なぜそれが「とんでもない」のか。狼煙とは、西周の国防を支える最終手段だった。国境沿いに数百里にわたって烽火台が連なり、外敵が攻めてくれば最寄りの塔に火を灯す。炎は次の塔へ、さらに次の塔へと伝わり、数時間で全国の諸侯に届く。諸侯たちは全軍を率いて王都に駆けつける——それが決まりだった。この仕組みが動くのは、たったひとつの場面だけ。「国が滅びる。今すぐ来い」。
幽王は狼煙を上げた。各地の諸侯が軍勢を率いて一斉に駆けつけた。馬は汗まみれ、兵は完全武装、軍旗がはためいている。王都・鎬京(こうけい)に着くなり戦の構えをとった。ところが——城楼の上にいたのは、くつろいだ様子の幽王と褒姒だけ。敵はいない。危機もない。王がひとりの女性の気を引こうとしていただけだった。褒姒が眼下を見渡した。困惑し、疲れ果て、面目を潰された諸侯たちの姿を。そして——ついに笑った。

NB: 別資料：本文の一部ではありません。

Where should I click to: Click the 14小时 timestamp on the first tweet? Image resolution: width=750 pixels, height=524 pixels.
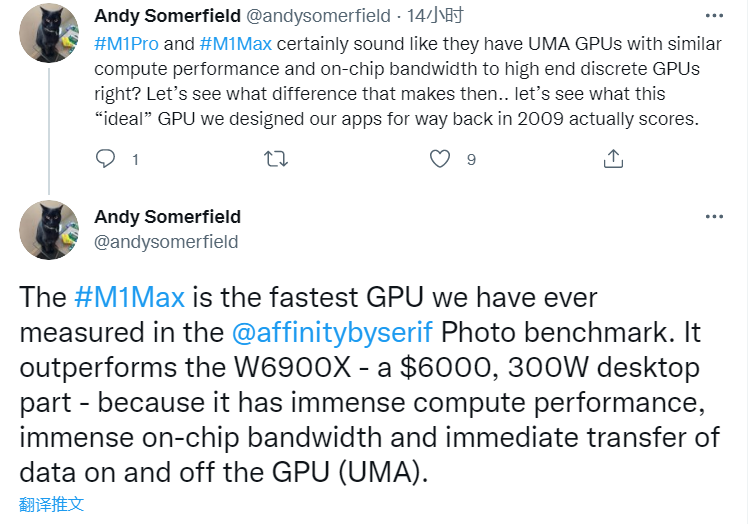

幽王は大喜びした。だからまたやった。そしてまた。回を重ねるたびに駆けつける諸侯は減り、怒りだけが膨らんだ。国を守るための仕組みに、亀裂が走っていく。「仏の顔も三度まで」という言葉がある。だが幽王が相手にしたのは仏ではなかった——戦場に命を懸ける武将たちだ。三度どころか、彼は何度も信頼という燃料をくべ続け、最後の一片まで燃やし尽くした。
紀元前771年、西方の遊牧民族・犬戎(けんじゅう)が本当に攻めてきた。幽王は狼煙を上げた。今度こそ本物の危機だった。炎が塔から塔へと伝わっていく。だが、返ってきたのは沈黙だけだった。誰ひとり来なかった。犬戎は鎬京を陥落させ、幽王を殺し、褒姒を奪い去った。275年にわたって中国を治めた西周王朝は、こうして終わりを迎えた。「嘘の警報」を繰り返した、たったひとりの王のせいで。
この物語を記したのは、紀元前100年ごろの歴史家・司馬遷(しばせん)。その著書『史記(しき)』は中国史上もっとも重要な歴史書のひとつとされ、以来二千年以上にわたって読み継がれてきた。どの時代の読者も、同じことを思う。どれほど精巧な警報システムも、それを握る人間が信頼に値しなければ、無に等しい。